Please put the lines of the listing below into a numbered list, starting at its first line and stopping after the line that contains "Arborists [Arborists (6 items)] (4, 447)". Leave out any blank lines.
==============================
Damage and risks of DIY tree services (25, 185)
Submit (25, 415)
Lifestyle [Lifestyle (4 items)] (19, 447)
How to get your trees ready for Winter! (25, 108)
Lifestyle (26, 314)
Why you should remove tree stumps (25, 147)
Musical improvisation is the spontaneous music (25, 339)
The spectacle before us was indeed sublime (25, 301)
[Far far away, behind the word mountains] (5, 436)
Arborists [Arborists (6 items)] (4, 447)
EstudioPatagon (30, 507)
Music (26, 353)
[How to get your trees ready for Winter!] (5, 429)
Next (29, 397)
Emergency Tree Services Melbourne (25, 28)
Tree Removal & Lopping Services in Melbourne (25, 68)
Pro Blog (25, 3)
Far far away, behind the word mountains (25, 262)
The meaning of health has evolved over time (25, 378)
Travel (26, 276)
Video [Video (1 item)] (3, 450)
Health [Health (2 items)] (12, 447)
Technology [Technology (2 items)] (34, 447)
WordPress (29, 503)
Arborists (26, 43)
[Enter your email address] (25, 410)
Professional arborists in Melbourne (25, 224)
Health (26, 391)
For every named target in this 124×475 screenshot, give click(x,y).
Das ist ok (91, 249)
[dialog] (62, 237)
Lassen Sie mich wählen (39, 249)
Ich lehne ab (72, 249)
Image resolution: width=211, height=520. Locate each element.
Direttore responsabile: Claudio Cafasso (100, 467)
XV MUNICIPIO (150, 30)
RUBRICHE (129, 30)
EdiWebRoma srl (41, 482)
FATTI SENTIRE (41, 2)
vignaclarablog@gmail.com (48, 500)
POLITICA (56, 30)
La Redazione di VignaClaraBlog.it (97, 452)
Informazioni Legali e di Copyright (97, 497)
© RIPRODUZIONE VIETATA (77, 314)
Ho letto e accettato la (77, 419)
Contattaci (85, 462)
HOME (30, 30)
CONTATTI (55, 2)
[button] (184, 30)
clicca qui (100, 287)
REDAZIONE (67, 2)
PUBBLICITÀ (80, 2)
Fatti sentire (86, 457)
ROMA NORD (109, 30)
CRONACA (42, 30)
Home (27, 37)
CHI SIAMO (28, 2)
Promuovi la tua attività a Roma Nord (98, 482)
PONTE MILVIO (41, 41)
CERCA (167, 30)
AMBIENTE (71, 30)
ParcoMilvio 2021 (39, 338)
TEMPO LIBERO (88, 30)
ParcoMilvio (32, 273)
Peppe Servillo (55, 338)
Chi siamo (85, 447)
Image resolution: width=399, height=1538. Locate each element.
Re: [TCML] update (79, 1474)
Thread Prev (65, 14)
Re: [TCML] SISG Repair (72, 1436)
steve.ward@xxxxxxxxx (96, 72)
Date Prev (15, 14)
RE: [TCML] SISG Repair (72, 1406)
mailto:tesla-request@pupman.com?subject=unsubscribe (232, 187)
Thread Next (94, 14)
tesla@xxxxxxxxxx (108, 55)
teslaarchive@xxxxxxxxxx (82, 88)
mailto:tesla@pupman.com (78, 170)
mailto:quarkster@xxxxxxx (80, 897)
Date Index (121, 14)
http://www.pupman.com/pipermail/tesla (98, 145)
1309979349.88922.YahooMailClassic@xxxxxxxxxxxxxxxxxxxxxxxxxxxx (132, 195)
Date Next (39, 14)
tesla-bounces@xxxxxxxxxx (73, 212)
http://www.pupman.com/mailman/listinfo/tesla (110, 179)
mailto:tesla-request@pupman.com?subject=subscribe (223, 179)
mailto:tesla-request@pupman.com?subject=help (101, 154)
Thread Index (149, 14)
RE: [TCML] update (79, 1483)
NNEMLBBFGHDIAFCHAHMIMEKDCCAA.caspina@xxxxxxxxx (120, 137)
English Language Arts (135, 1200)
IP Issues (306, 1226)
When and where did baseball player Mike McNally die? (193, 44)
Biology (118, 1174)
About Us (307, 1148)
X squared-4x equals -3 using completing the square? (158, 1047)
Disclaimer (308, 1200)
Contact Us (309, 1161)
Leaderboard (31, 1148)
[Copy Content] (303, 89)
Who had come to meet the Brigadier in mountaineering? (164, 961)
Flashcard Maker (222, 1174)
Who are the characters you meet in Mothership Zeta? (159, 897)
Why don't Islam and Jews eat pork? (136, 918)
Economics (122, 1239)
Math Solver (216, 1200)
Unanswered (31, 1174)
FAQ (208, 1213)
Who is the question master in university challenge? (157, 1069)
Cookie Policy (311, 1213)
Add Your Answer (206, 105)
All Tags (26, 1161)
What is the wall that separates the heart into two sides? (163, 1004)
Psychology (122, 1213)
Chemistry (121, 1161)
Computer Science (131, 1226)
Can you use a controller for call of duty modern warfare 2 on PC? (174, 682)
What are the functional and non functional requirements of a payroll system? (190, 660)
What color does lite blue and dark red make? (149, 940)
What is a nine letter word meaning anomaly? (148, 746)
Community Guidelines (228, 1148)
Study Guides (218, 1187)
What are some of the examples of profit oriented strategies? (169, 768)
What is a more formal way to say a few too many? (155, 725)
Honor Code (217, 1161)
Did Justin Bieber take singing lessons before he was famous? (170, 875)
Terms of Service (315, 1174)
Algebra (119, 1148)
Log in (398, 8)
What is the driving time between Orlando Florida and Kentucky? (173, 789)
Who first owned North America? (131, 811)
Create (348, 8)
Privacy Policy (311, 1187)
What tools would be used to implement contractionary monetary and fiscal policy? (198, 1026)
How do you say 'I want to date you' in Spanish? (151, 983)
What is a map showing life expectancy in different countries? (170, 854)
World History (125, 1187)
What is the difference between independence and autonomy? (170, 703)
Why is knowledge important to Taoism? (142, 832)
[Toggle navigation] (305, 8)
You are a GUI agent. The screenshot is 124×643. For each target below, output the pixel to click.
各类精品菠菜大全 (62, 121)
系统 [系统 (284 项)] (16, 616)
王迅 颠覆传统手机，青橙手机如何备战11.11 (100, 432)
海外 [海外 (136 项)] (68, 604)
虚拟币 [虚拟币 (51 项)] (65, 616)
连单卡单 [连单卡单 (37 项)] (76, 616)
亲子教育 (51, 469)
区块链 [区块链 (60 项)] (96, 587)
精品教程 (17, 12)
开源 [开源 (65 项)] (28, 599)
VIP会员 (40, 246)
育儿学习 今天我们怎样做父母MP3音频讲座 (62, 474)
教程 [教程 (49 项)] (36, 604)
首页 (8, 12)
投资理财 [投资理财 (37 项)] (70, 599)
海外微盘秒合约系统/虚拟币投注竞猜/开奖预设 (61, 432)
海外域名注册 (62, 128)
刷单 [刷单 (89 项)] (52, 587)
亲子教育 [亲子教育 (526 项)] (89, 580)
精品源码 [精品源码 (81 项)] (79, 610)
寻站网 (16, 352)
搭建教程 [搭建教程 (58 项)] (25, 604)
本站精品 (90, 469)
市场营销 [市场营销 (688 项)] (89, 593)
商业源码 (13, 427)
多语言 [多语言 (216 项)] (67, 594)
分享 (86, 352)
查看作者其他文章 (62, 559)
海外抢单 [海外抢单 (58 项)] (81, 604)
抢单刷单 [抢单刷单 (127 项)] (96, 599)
==============================
▶ **Solution**
1. Damage and risks of DIY tree services (25, 185)
2. Submit (25, 415)
3. Lifestyle [Lifestyle (4 items)] (19, 447)
4. How to get your trees ready for Winter! (25, 108)
5. Lifestyle (26, 314)
6. Why you should remove tree stumps (25, 147)
7. Musical improvisation is the spontaneous music (25, 339)
8. The spectacle before us was indeed sublime (25, 301)
9. [Far far away, behind the word mountains] (5, 436)
10. Arborists [Arborists (6 items)] (4, 447)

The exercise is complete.